**PROVIDED DATA:**

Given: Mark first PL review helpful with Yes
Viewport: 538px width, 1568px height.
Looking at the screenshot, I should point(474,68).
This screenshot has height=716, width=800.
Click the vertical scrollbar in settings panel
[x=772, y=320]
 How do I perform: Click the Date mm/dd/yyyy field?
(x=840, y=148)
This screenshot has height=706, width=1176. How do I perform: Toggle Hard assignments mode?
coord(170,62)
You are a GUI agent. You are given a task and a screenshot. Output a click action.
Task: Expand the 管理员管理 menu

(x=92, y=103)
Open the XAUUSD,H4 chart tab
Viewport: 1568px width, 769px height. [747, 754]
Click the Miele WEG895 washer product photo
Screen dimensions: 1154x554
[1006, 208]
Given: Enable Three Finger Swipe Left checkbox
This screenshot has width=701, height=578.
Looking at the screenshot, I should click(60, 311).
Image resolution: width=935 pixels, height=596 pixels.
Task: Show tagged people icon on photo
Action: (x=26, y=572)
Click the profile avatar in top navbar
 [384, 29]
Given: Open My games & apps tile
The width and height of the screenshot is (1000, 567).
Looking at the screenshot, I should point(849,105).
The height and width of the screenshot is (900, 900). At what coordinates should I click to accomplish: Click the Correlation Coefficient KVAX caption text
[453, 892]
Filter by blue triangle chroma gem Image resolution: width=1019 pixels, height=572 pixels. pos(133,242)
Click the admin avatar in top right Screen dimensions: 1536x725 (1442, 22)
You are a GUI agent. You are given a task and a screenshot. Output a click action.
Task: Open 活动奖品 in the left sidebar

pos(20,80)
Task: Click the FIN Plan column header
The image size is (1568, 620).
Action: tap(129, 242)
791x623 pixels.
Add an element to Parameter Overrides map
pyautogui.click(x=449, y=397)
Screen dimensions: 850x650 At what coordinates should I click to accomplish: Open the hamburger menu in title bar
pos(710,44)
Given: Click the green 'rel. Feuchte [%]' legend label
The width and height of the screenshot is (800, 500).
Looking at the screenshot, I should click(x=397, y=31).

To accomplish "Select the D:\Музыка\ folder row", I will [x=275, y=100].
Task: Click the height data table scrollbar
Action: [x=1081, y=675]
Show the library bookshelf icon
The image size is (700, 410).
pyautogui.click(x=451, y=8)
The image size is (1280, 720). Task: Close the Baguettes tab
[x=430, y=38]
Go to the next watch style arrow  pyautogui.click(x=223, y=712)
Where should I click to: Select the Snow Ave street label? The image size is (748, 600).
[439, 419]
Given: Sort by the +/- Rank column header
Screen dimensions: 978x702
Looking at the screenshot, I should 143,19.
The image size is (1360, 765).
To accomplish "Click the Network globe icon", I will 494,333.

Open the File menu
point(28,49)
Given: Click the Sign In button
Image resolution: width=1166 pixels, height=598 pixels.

**WHAT IS REQUIRED:** Pull out each line of the records holding the string "header".

**RESPONSE FOR THIS EXERCISE:**
Task: Click the FIN Plan column header
Given: Sort by the +/- Rank column header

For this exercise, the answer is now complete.